§ EXERCISE DESCRIPTION:
Find the line that contains "Instruction: Open the". Copy it and every line after it to the end of the material below, exactly, with no pictures.

§ GIVEN ENTRIES:
/---

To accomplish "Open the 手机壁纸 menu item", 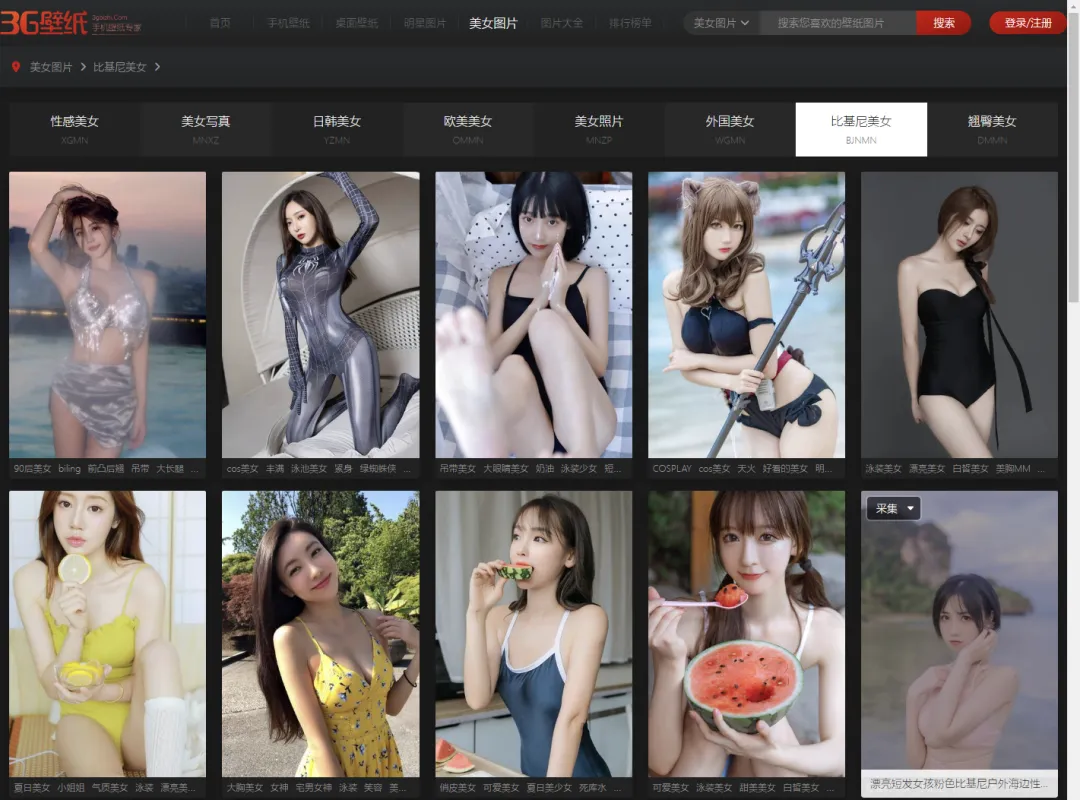I will (x=288, y=23).
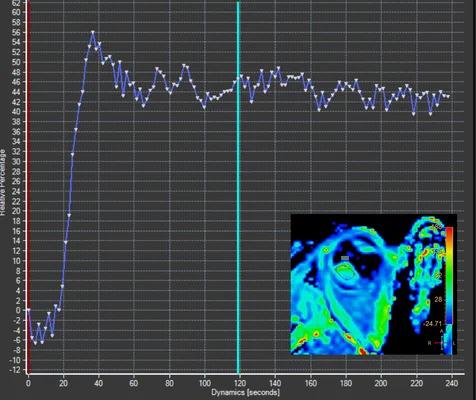The width and height of the screenshot is (476, 400).
Task: Click the -24.71 minimum scale value
Action: click(432, 323)
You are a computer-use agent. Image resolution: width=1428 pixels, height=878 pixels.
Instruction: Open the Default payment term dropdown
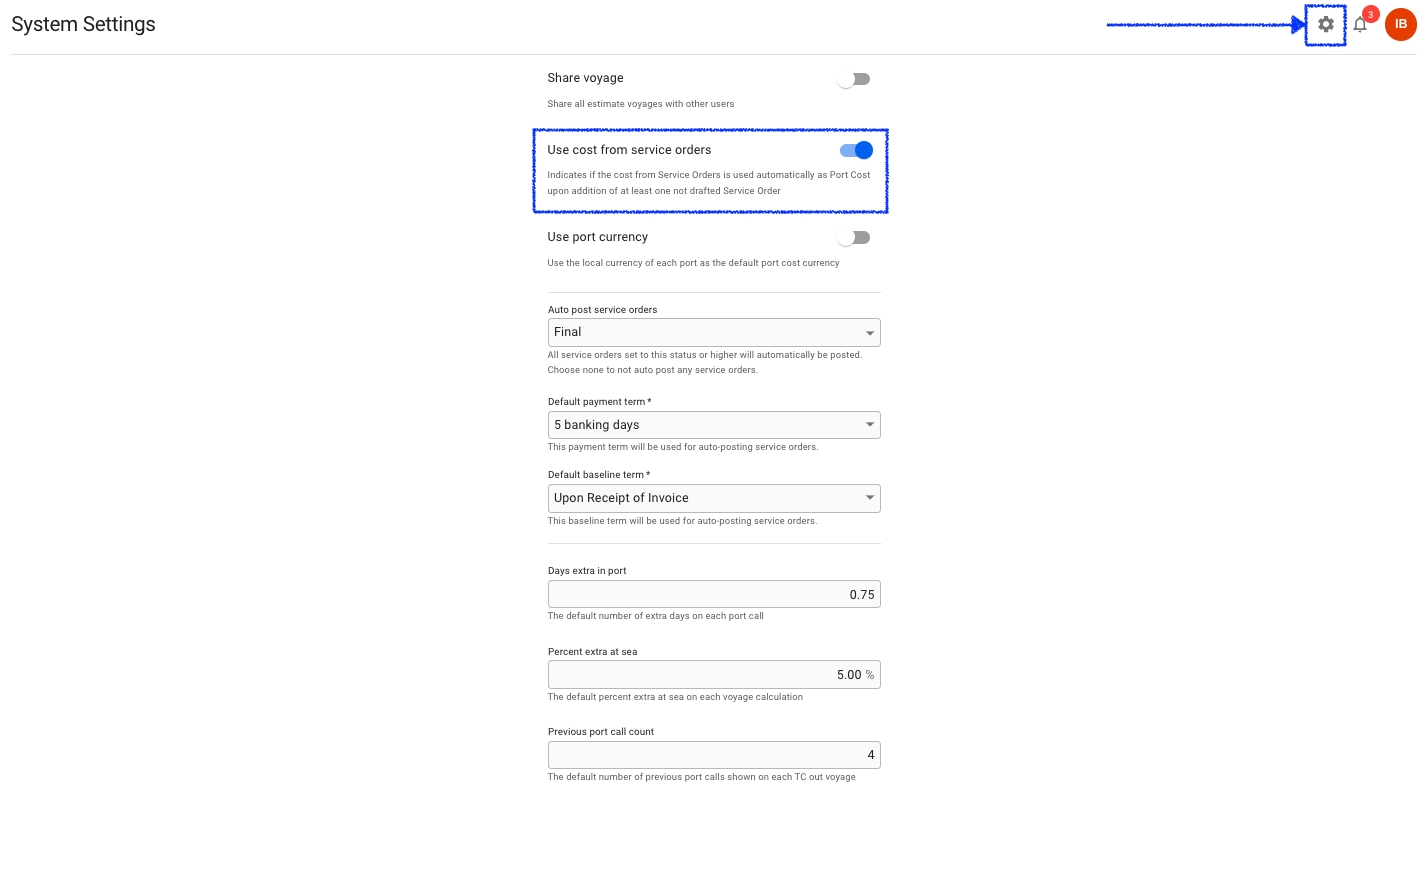click(714, 425)
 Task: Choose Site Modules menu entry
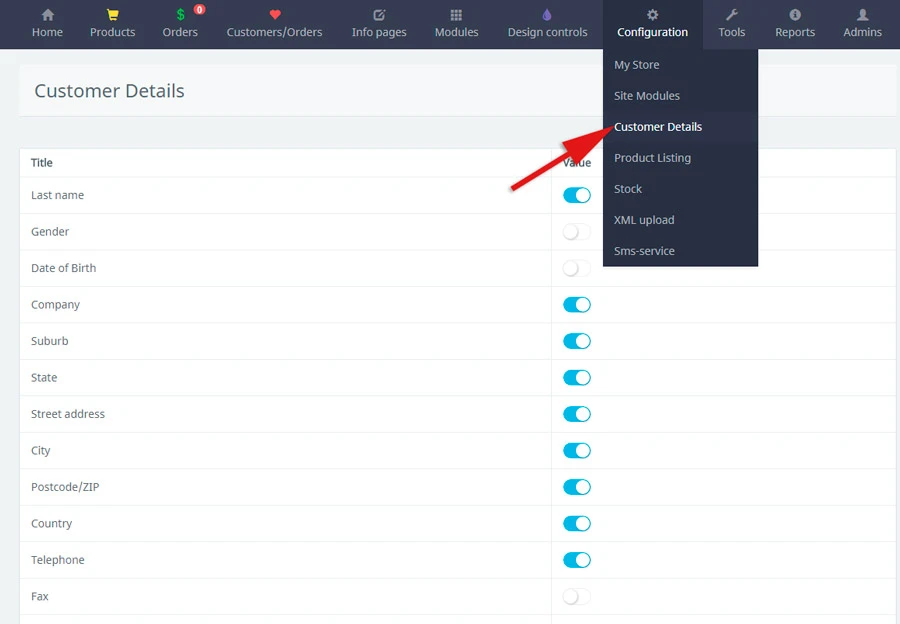(x=647, y=96)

\---

§ EXERCISE SOLUTION:
Instruction: Open the Default payment term dropdown
click(714, 425)
 Task: Choose Site Modules menu entry
(x=647, y=96)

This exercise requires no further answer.